Reading text:
# Mushroom Hunting
Lab Assignment One: Exploring Table Data

**_Jake Oien, Seung Ki Lee, Jenn Le_**

## Business Understanding

This data can be useful in identifying trends in poisonous mushrooms and assist in the classification of unknown mushrooms.

From the dataset's description: 
"This dataset includes descriptions of hypothetical samples corresponding to 23 species of gilled mushrooms in the Agaricus and Lepiota Family Mushroom drawn from The Audubon Society Field Guide to North American Mushrooms (1981). Each species is identified as definitely edible, definitely poisonous, or of unknown edibility and not recommended. This latter class was combined with the poisonous one. The Guide clearly states that there is no simple rule for determining the edibility of a mushroom; no rule like "leaflets three, let it be'' for Poisonous Oak and Ivy."

According to http://www.amjbot.org/content/98/3/426.full, TODO cite there are estimated to be upwards of 5 million species of fungi, with only around 100,000 of them having been discovered and documented. At estimated discovery rates of 1200 species per year, scientists estimate it could take as long as 4000 years to discover all species of fungi. 

What this means is that only the tip of the iceberg has been studied as far as fungi is concerned. The dataset mentions that "shrooming" is experiencing a boom in popularity. With such a low percentage of documented fungi, it's possible that someone walking through a forest could happen upon a species of mushroom that's never been seen. People are curious, and someone is bound to want to try eating this strange mushroom.

Data items:
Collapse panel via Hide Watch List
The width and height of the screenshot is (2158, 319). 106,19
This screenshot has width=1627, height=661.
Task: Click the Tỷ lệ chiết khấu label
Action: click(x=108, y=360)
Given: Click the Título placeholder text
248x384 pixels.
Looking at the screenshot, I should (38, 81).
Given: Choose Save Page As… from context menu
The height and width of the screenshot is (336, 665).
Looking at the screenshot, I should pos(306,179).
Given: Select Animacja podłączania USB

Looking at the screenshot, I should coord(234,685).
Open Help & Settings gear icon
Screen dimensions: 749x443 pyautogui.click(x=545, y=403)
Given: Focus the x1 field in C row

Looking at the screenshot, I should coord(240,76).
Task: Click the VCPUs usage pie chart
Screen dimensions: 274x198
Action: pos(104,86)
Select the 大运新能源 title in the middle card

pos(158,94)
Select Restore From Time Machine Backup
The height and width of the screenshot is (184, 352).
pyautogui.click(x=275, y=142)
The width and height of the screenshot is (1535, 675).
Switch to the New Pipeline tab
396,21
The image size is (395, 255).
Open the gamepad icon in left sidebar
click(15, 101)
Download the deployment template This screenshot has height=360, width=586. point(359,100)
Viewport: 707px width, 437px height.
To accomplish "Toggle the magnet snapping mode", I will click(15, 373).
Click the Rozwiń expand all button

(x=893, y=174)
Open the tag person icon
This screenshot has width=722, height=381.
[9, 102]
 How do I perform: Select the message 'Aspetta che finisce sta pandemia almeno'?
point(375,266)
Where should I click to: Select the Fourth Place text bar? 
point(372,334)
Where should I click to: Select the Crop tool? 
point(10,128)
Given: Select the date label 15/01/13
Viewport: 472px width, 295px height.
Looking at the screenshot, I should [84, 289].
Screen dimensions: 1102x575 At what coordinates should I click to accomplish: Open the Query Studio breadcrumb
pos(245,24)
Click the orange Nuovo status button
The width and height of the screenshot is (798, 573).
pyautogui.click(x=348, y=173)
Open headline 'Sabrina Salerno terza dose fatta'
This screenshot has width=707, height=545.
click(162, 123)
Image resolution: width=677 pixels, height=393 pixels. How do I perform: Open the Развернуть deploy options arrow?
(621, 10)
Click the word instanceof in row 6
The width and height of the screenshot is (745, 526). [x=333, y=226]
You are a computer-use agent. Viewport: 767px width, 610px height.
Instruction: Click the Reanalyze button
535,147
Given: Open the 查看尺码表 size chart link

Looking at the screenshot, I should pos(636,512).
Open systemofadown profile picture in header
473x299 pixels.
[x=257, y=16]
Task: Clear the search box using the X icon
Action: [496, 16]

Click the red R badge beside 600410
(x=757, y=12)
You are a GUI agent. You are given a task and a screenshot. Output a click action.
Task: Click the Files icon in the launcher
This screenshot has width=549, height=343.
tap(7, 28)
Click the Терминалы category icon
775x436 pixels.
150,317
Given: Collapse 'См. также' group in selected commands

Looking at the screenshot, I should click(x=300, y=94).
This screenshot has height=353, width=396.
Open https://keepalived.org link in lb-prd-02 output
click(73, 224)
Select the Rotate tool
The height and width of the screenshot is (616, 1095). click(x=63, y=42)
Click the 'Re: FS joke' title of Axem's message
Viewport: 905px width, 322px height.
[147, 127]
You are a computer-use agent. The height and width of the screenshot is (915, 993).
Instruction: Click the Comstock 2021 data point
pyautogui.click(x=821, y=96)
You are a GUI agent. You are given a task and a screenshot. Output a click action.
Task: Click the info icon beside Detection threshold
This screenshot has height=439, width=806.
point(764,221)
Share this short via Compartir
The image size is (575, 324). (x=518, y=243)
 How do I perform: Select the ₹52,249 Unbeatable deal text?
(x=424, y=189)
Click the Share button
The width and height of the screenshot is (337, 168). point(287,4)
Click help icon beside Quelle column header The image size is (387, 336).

Work to complete:
- a) For each statement, say whether it agrees with the mushroom lab text, and support your yes or no with the deciding words from the text, quoted exactly. (i) The dataset describes samples from 23 species of gilled mushrooms. (ii) Mushrooms of unknown edibility were grouped with the edible ones. (iii) Scientists estimate that about 1200 species of fungi are discovered each year.
- b) Report every line of the listing that contains the string "Open". Case counts.

Solution list:
- a)
(i) Yes: "descriptions of hypothetical samples corresponding to 23 species of gilled mushrooms"
(ii) No: "This latter class was combined with the poisonous one."
(iii) Yes: "At estimated discovery rates of 1200 species per year"

- b)
Open Help & Settings gear icon
Open the gamepad icon in left sidebar
Open the tag person icon
Screen dimensions: 1102x575 At what coordinates should I click to accomplish: Open the Query Studio breadcrumb
Open headline 'Sabrina Salerno terza dose fatta'
Image resolution: width=677 pixels, height=393 pixels. How do I perform: Open the Развернуть deploy options arrow?
Given: Open the 查看尺码表 size chart link
Open systemofadown profile picture in header
Open https://keepalived.org link in lb-prd-02 output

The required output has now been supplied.